- Tasks to complete:
1 - List every bow model that the archery forum thread explicitly names with the Mathews brand.
2 - In the archery forum thread, which bow does scooby3xs choose for 2007?

* start Text section *

# What are you Ladies shooting this 2007 year??



## Ladyshooter (Sep 11, 2006)

Have you ladies got your 2007 bow for this coming new year? Don't let the men outdo us on bows and accessories! We got to look good out there shooting on the circuit down to matching customized arrow wraps! * *


----------



## Baby Bow (Jan 10, 2006)

Took me so long to get my Hoyt Pro Elite I thought it was going to be a 2007.lol

I shoot the BowTech Equalizer for 3D and to hunt with.
I shoot the Hoyt Pro Elite to shoot target spots.

I love them both. It would be nice to have new 2007's but both of mine are 2006's.


----------



## pop-up addict (May 17, 2005)

*bow i shoot*

I shoot an '06 Hoyt Trykon infern for indoor and 3d. I also have a camo '06 equalizer for hunting. But seriously thinking about shooting the bowtech for 3d too. Love the trykon...shoots awesome!


----------



## Aramapaya (Jan 8, 2004)

*Shooting this year?*

Well, i am not certain about it.
At this moment I shoot the Mathews Switchback LD, but i already tried the Mathews conquest 4 a very nice bow to begin the outdoor season with.
Anyone already tried the Drenalin! I is a Silent, Smooth, bow, with a superlight handle. I was not able to shoot it, my friend only has one at 70#

Question about Mathews just ask!!:wink:


----------



## rkrystof (Jan 3, 2004)

*And you shoot them well......................*



Baby Bow said:


> Took me so long to get my Hoyt Pro Elite I thought it was going to be a 2007.lol
> 
> I shoot the BowTech Equalizer for 3D and to hunt with.
> I shoot the Hoyt Pro Elite to shoot target spots.
> ...


Your "Saturday" Lincoln "Good Luck charm"..................................

Rick K


----------



## scooby3xs (Dec 3, 2002)

For 2007 my bow of choice will be a Martin Cougar C4 - I have a set of sisters - one in blue (as shown) and one in black. I believe this bow brand change this year will put me ahead of the game indoors and out!

~Scoobs~


----------



## RAZORBACK_GIRL (Jul 6, 2005)

I will be shooting either the Martin Pantera or Cheetah...I am not sure yet...But I am very excited...


----------



## heathshayne (Feb 15, 2004)

I will be shooting the Martin S4 Magnum for indoor and a Slayer X for 3D


----------



## melam (Mar 9, 2006)

Mathews Prestige - for 3D and indoors
Mathews Mustang - for hunting/slaying ... although hasn't worked that way this year! haha

~Kygirl~


----------



## Jolynn Jones (Jul 23, 2004)

* end Text section *
* start Data segment *

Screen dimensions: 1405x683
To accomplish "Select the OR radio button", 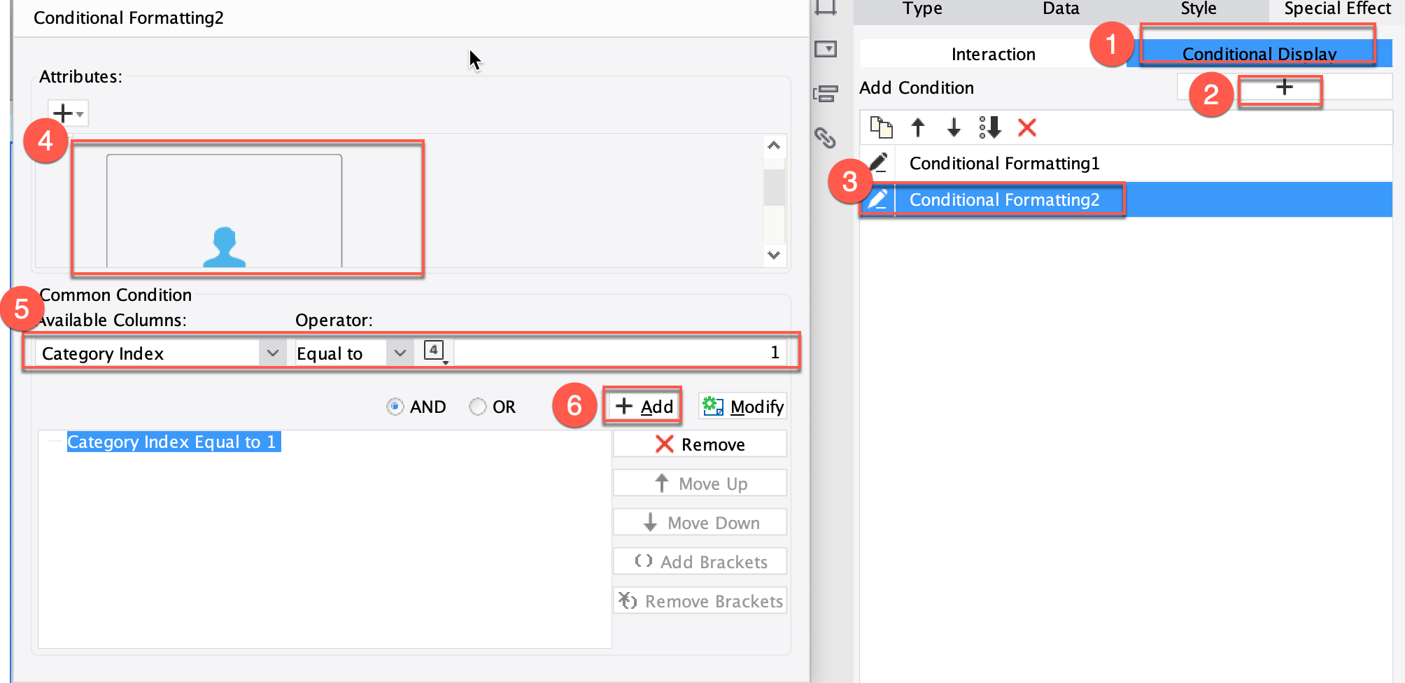I will 479,406.
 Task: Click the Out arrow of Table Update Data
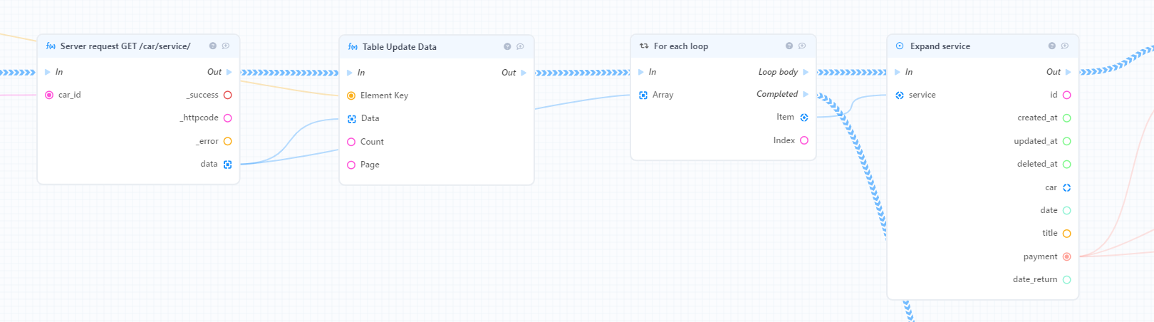click(x=524, y=73)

* end Data segment *

- Expected responses:
1 -
Mathews Switchback LD
Mathews Conquest 4
Mathews Prestige
Mathews Mustang

2 - A Martin Cougar C4.